Then you begin to design, and you can even take that to the way a unit of study is designed in your classroom. It's the same thing. "Here are the standards. What's the mode of instruction we're going to use? Here's the details of execution." That's when a model fits, I think — with district innovation and also classroom innovation.
Francis Vigeant: Mm-hmm (affirmative). It's interesting; I wanted to ask you about this diagram and I'm not sure... The next one here, I'm going to ask you about this.
I think about it, and I think about when we sit down with administrators and teachers. Earlier, I think you mentioned learning blocks or at least classroom visits and I think, "My goodness, superintendents are vital to a district; they build budgets and school committees, school boards and all of this." Principals — and they are managing principals — principals are in that role for their building, and people may say, "Well, I don't have budget authority," or something like this, and okay, there's going to be some differences here and there, but I think about it and I have to say that, in our experience, very few principals realize the role that they have in establishing the values and culture of their building.
I have to say — and I think this is the hardest thing for folks outside of education to understand — that you can have a school district, especially the larger a district becomes. If you have a one-building district, that's one thing. Everything is pretty direct. You have one principal, one superintendent, and so on. You go to a 10-building, or 20-building, or a 100-building, or even a thousand-building district, and what happens is that each of those buildings are with its own unique principal, has its own… oftentimes own unique set of values, and everything forms from that.
I think it's almost a passive process, unfortunately, so many times. I wanted to ask you, in terms of that idea of values, I think folks might think of this as like a positive psychology, fluffy thing: "Oh yeah, we have a mission statement; it's on the wall. We did that because that was a mandate. That was something we did back when whenever.”
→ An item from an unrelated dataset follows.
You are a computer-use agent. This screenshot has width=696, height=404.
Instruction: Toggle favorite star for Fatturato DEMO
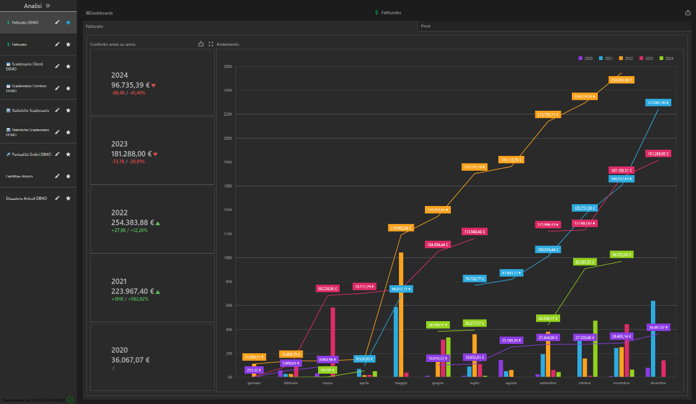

What I guess I want to point out about this is that if your values don't align, what does that mean for your mode of instruction? The details of how you execute. Again, I don't mean to be talking in circles, but I've had the opportunity to meet your team. If somebody joins your team and their idea of instruction is worksheets and students quiet in their seats in rows, I think that would bother people. Am I wrong about that?
Scott Morrison: Yeah. I mean, again, we wouldn't hire that would have to have the hiring table. I don't think that person would make it into it, but let’s just say that did happen, yeah that would be...
Francis Vigeant: Say they did it.
Scott Morrison: Yeah, that would be certainly problematic. In terms of convincing, that doesn't match what we have envisioned. I have something — I'm sitting here at my desk right now, and the field that the kids walk off for graduation is right outside my window, so to me it serves as this great visual reminder every day when I walk into my office. I say to myself, "The world that we're preparing these kids for when they walk off the field, what is it they need to know and be able to do?” If it's something that they can maybe quickly look up, we might not have to spend too much time on that in the classroom.
Again, some rote-memorization kind of a thing. Again, if we can focus more on this idea of engaging kids in higher-order thinking and engaging kids in the practices of their educational journey, I think we have a much better chance of having them succeed later on in life. I think that's when you talk about the values, and you talk about the mode of instruction, you talk about the details of execution, again you have to have a little bit of a long view on this, and then there's going to be a slide coming up here that I think that really speaks to this.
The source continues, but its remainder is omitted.